If my boys were allowed to self-direct, they’d spend all day reading Hardy Boy books, blowing up the house with science experiments, and not much else.

I have a good friend (who lives in Austin) who LOVES the idea of unschooling:  The aim of unschooling is to take the child’s natural curiosity and take advantage of it.  However, she had to, this year, totally throw in the towel on unschooling, b/c her kids (she’s pg w/ her 7th, and her oldest is 14yo) — with the exception of one 7yo girl — were not self-motivated enough to make unschooling enough of an education, and they were really lacking in many areas.  I wouldn’t say she’s lazy;  just maybe over-idealistic.  It was heartbreaking for her to come to the conclusion that her kids didn’t have enough personal intellectual curiousity & precociousness & maturity to make unschooling effective. 

It’s kinda like communism being all right in theory, but in practice, it just doesn’t work, partly b/c it denies the true nature of man.

4WD in the desert

(copied from my MySpace blog) 

Tuesday, March 14, 2006

Current mood: content

I posted a pic on my profile from a little trip the boys & I took yesterday.  I don’t know why we never went exploring like this — maybe b/c I don’t have a cell phone, so I feel a bit vulnerable in case something happens — but we took the Suburban off-road and found a place to get out where the boys could toss rocks, beat the bushes with sticks, and dig in the still-damp sand from Saturday’s heavenly rains.

I think I’ve posted about this before, but I used to so detest the desert.  Lots of times I’d still rather live where it was greener, rainier, cooler in the summer and cooler in the winter.  But… I’ve found there is beauty to appreciate in the desert, as well. 

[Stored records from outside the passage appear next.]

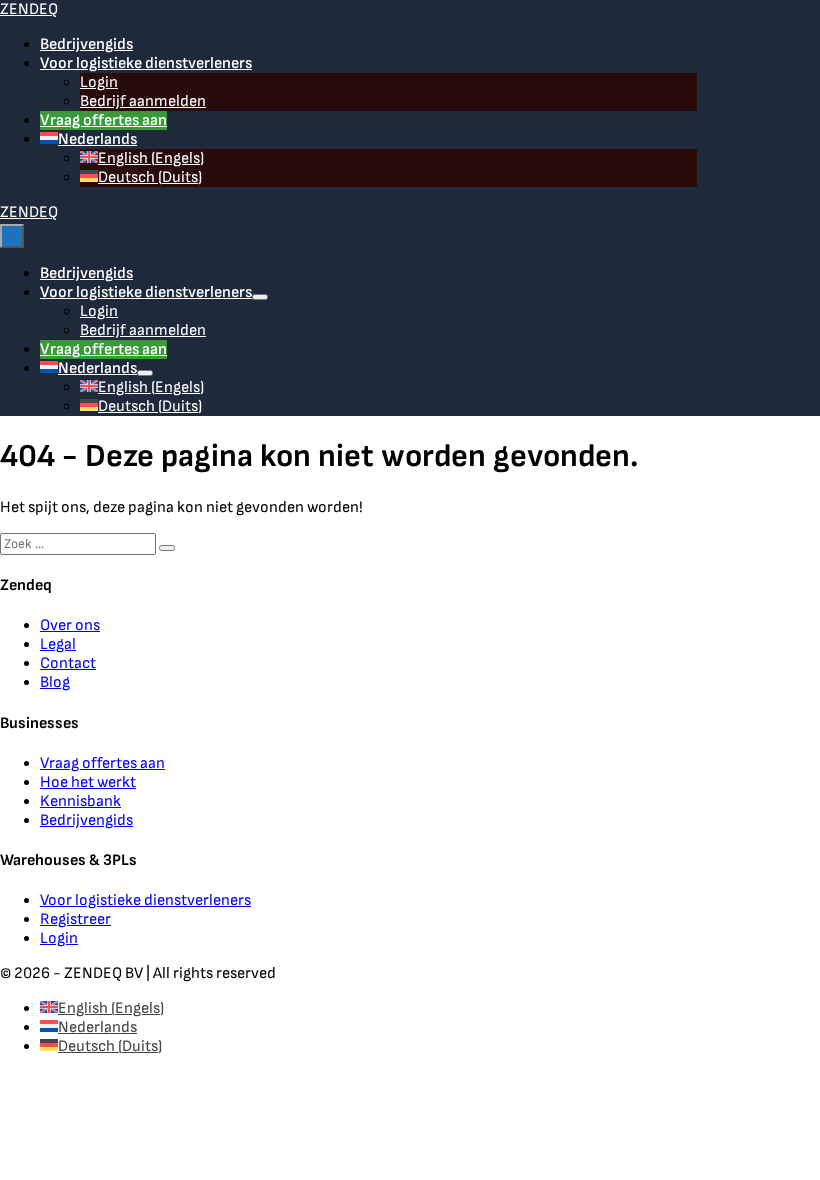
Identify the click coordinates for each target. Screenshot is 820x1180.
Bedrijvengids (86, 44)
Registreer (75, 919)
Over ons (70, 625)
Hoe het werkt (88, 782)
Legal (58, 644)
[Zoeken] (167, 548)
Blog (55, 682)
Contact (68, 663)
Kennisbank (80, 801)
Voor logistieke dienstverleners (146, 63)
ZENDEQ (29, 9)
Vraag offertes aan (103, 120)
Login (99, 82)
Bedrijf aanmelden (143, 101)
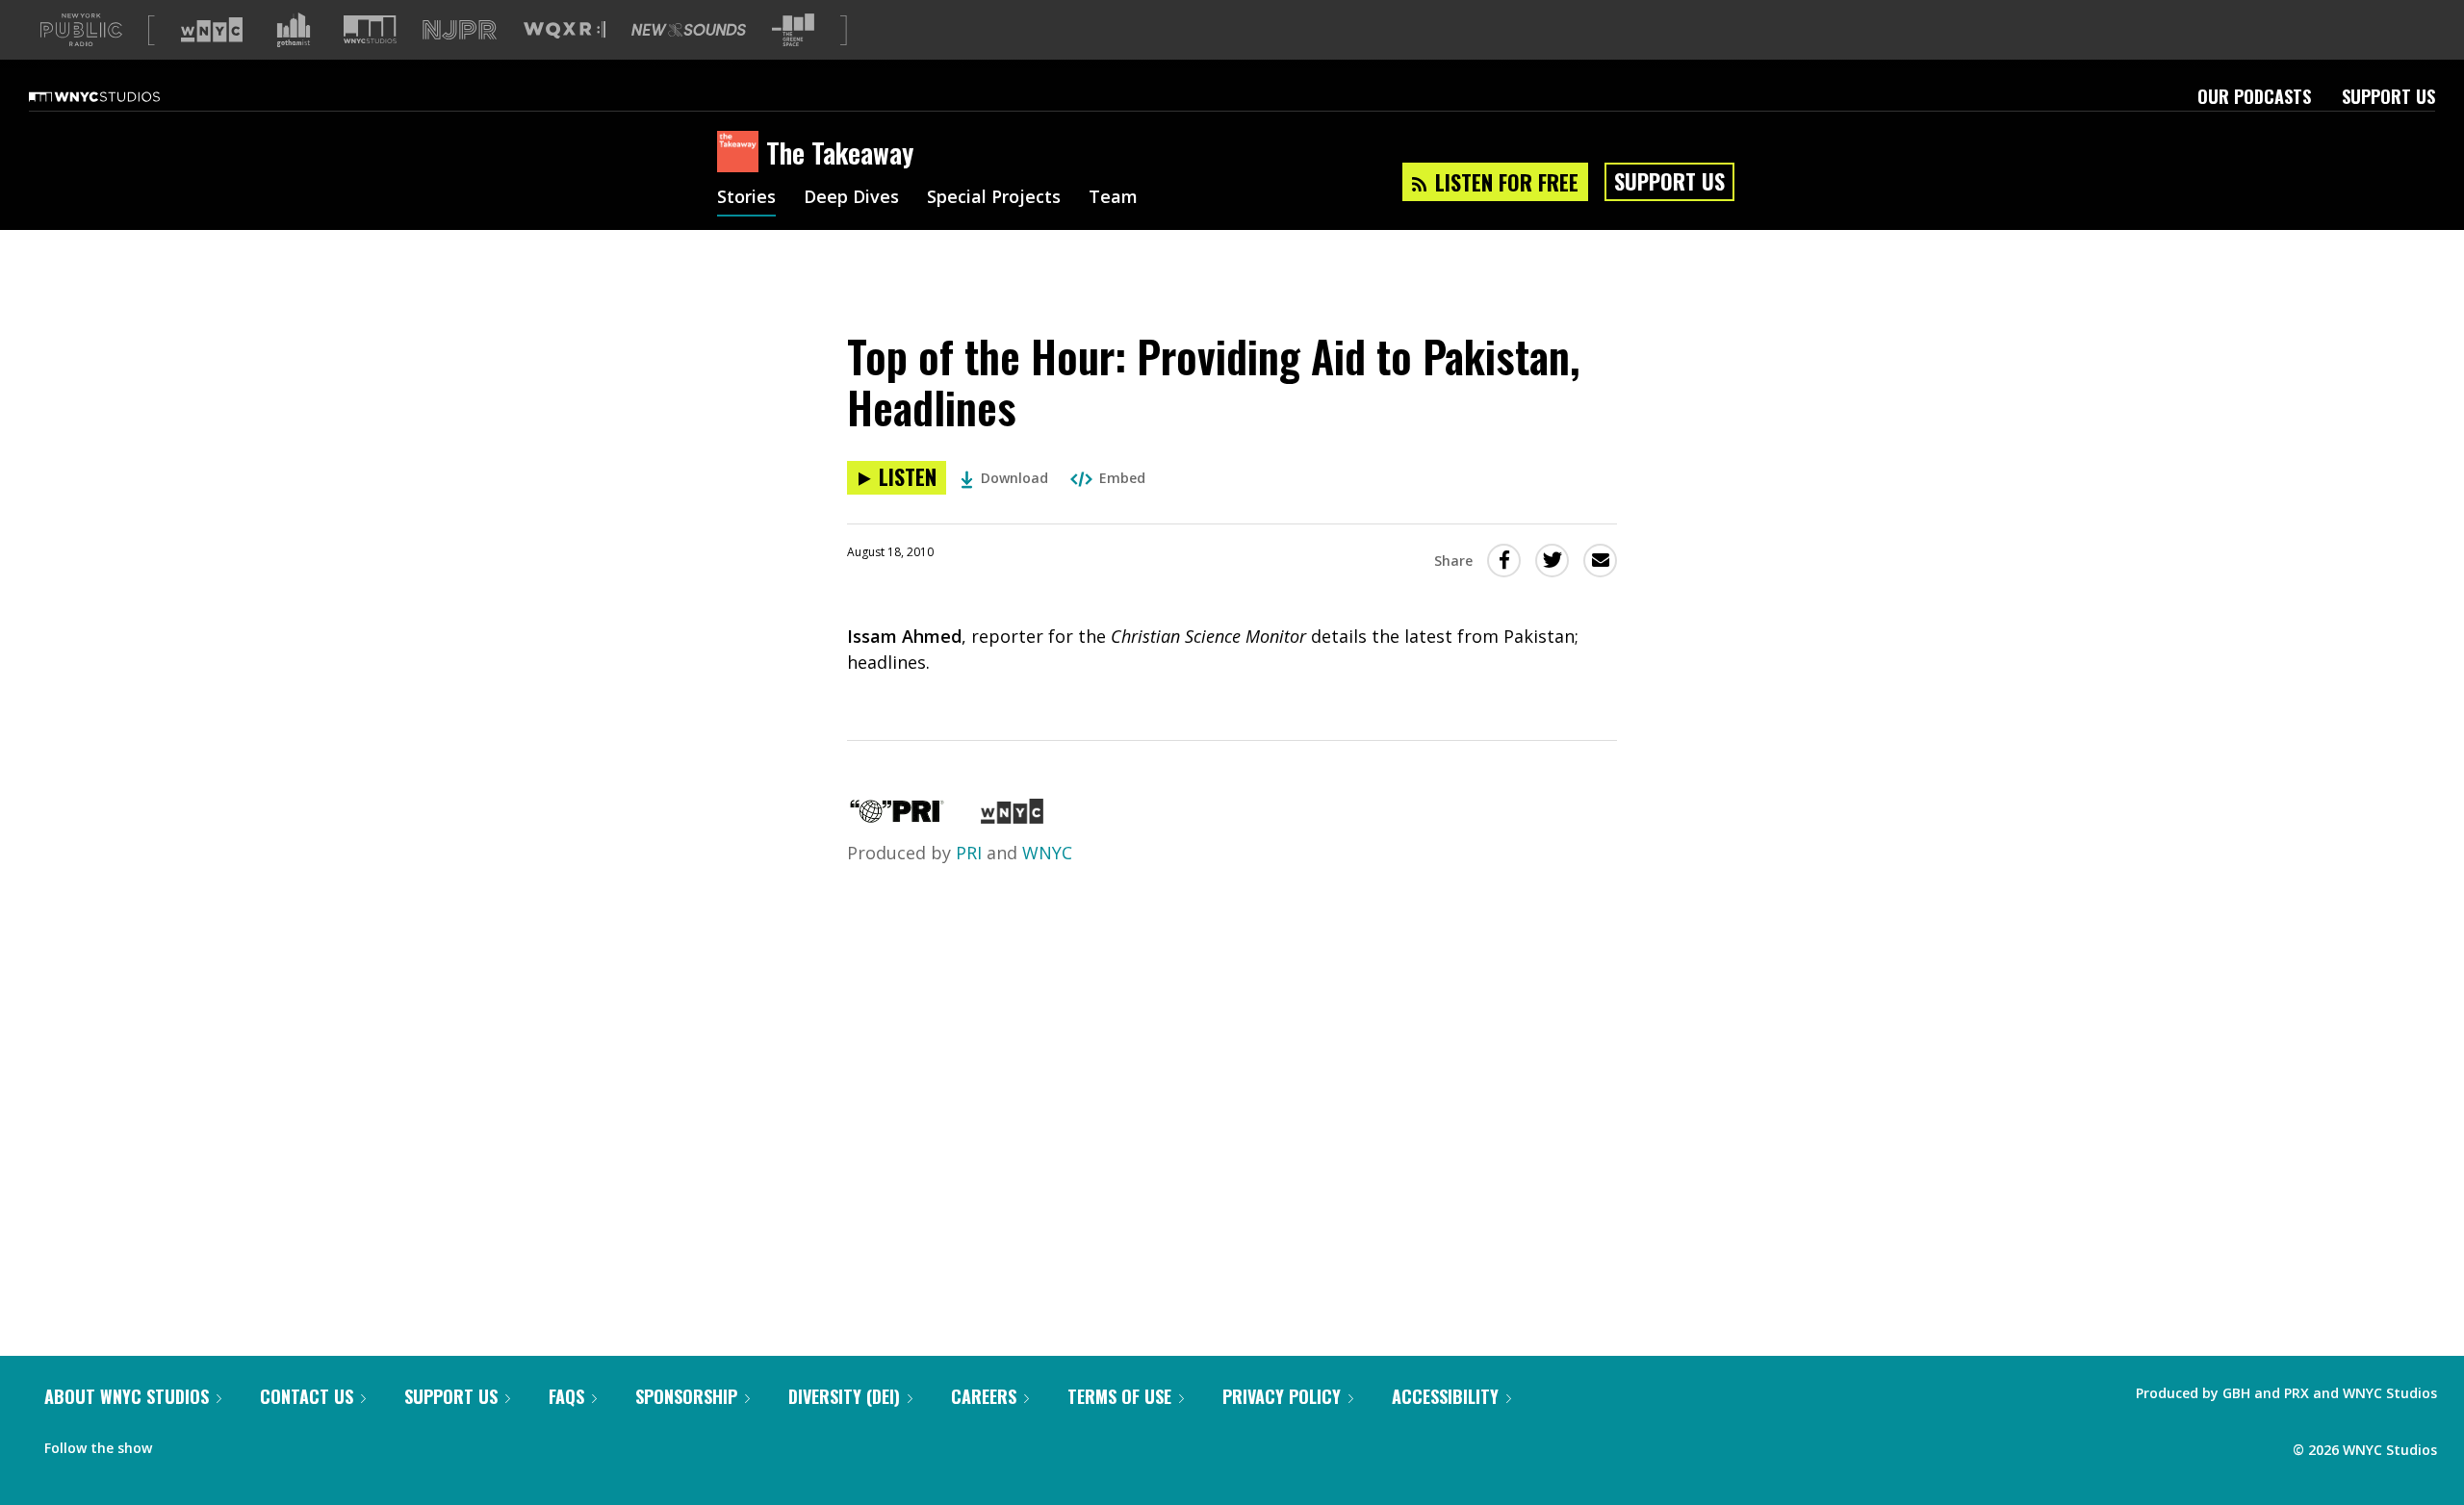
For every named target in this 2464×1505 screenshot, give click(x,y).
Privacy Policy (1281, 1396)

After it rained on Saturday, the mysterious desert grass sprung up, literally overnight.  It’s really amazing to behold.  Yesterday (Monday), the air was still cool, but the sun was warm, and the 3 boys & I went out exploring.  We were only about a mile from our home, but if it weren’t for someone target shooting (or shooting something) nearby, it would’ve felt like miles & miles & miles.  I let the boys roam around, and I took pics of the snow that’s still on the surrounding mountains — the Bradshaws, the Petroglyphs (I think that’s the name of them — west of the Bradshaws), and Black Mesa.

Made me happy, yet again, to live smack-dab in the midst of the Sonoran Desert foothills, and not in the middle of the city.  I took some pics, as well, of our whole neighborhood, from a distance, and the place is totally surrounded by hills, with mountains in the background.  I have mixed feelings about growth & homebuilding, and the destruction of the desert…  But, I’m happy to be able to live where I do.  It’s lovely.

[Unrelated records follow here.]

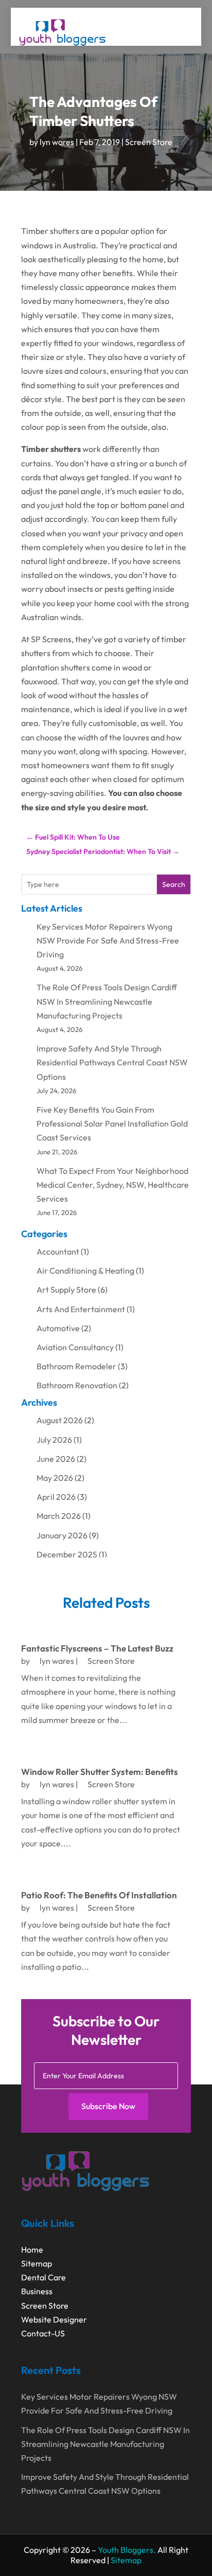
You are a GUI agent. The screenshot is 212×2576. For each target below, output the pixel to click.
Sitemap (36, 2263)
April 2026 (56, 1497)
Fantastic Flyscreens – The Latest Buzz (97, 1648)
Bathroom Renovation (77, 1385)
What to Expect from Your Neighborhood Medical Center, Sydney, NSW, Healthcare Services (113, 1185)
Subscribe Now (108, 2106)
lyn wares (57, 142)
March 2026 (59, 1516)
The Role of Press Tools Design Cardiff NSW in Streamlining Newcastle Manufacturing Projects (107, 1001)
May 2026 (55, 1478)
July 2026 (54, 1440)
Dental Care (43, 2277)
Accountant (58, 1251)
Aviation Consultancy (75, 1347)
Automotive (58, 1328)
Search (173, 884)
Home (32, 2249)
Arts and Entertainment (81, 1309)
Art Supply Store (66, 1289)
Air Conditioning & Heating (85, 1270)
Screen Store (148, 142)
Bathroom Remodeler (76, 1366)
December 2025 (67, 1554)
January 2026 (62, 1535)
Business (36, 2291)
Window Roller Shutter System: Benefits (99, 1771)
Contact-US (43, 2333)
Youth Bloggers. (127, 2550)
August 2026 (60, 1420)
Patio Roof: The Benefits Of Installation (99, 1895)
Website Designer (54, 2319)
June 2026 (56, 1459)
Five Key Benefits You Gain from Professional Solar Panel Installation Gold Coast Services (112, 1123)
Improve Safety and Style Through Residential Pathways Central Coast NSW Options (112, 1062)
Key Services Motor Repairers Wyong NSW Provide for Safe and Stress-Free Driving (108, 940)
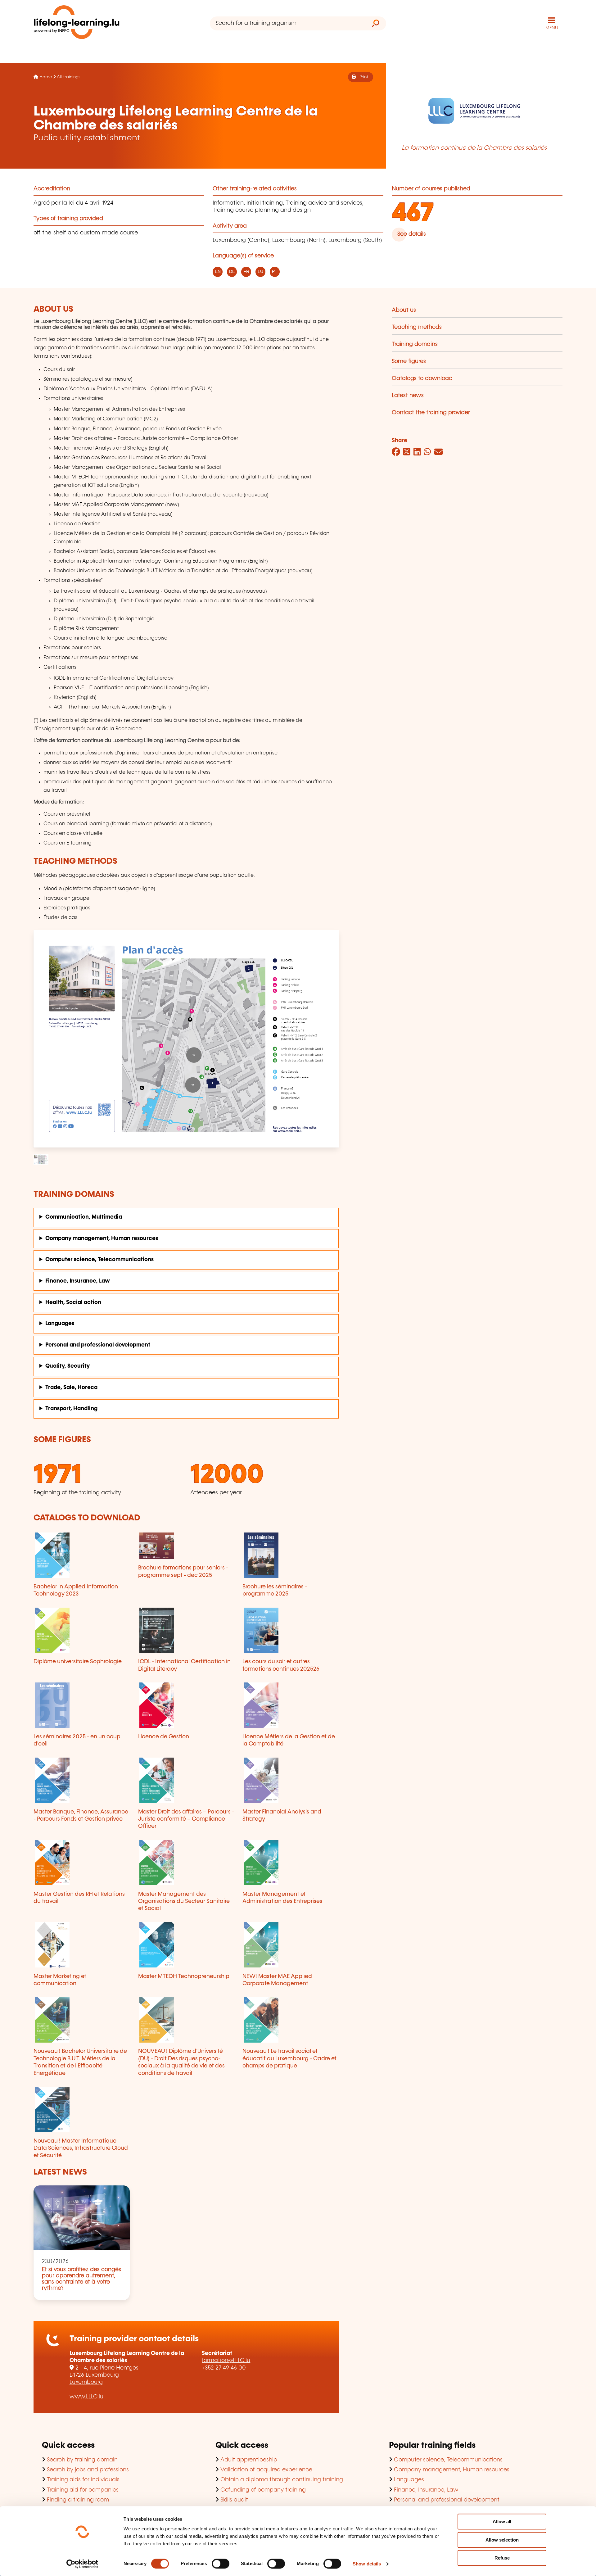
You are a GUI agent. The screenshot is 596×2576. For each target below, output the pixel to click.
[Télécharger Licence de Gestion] (186, 1705)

My heart is full with happy, crazy boys, with the impending birth of our little girl (18 days until she’s due), with my dear husband, with the rain — I LOVE the rain, with finally getting the baby’s room DONE, with having a successful day of schooling today…

It’s been a good week.   

The Neglected Blog

Friday, March 10, 2006

Current mood: busy
Category: Blogging

All is well.

I keep thinking about my neglected blog, though.

However, there are other things pressing for my time…  like nesting for La Bebe, who is due in three weeks, and the rest of life which doesn’t shift around to make time & opportunity for all the things on my plate, or all the things that I’d like to put on my plate, but just can’t.  Like blogging.

So, this is probably among the blogging world’s lamest and shortest of posts, but I need to run…  Just thought I’d say “hello” to whomever is kind enough to read this.